• STATED PROBLEM
Format the stretch of the material from the line containing "Task: Expand the more tools ellipsis menu" through the end of the material as a two-column CSV with the columns "instruction" and "location", one row per instruction, each value in a single quoted field with any line breaks replaced by spaces. Omit the pictures from the output.

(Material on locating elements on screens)

================================

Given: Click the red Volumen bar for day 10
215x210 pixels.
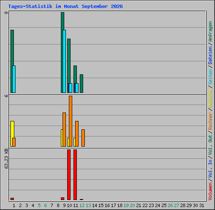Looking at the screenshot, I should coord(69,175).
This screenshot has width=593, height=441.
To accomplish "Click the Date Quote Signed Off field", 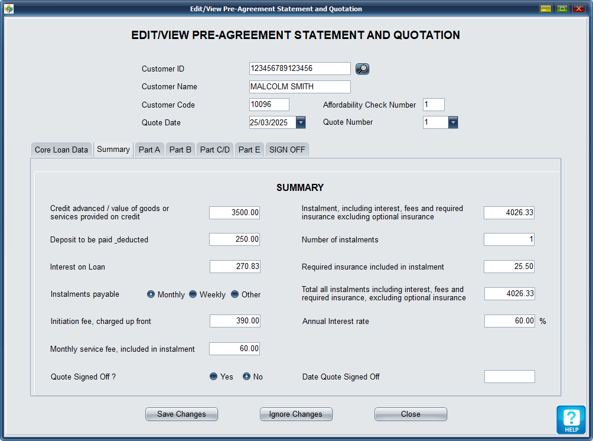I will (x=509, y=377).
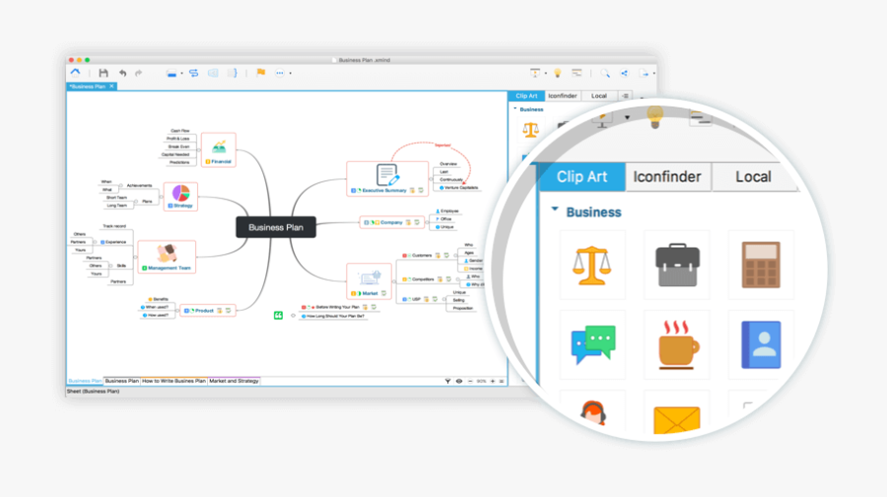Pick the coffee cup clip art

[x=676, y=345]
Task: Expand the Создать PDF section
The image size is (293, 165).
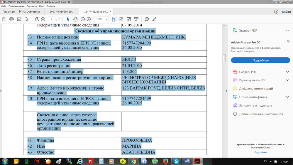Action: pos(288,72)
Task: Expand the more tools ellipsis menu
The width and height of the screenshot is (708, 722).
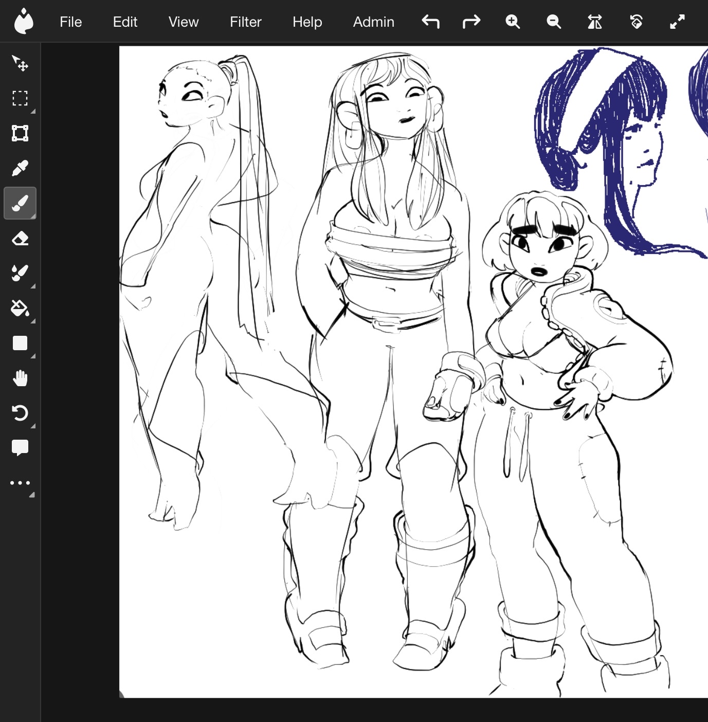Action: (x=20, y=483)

================================

• ANSWER TO THE PROBLEM
instruction,location
"Task: Expand the more tools ellipsis menu The width and height of the screenshot is (708, 722).","Action: (x=20, y=483)"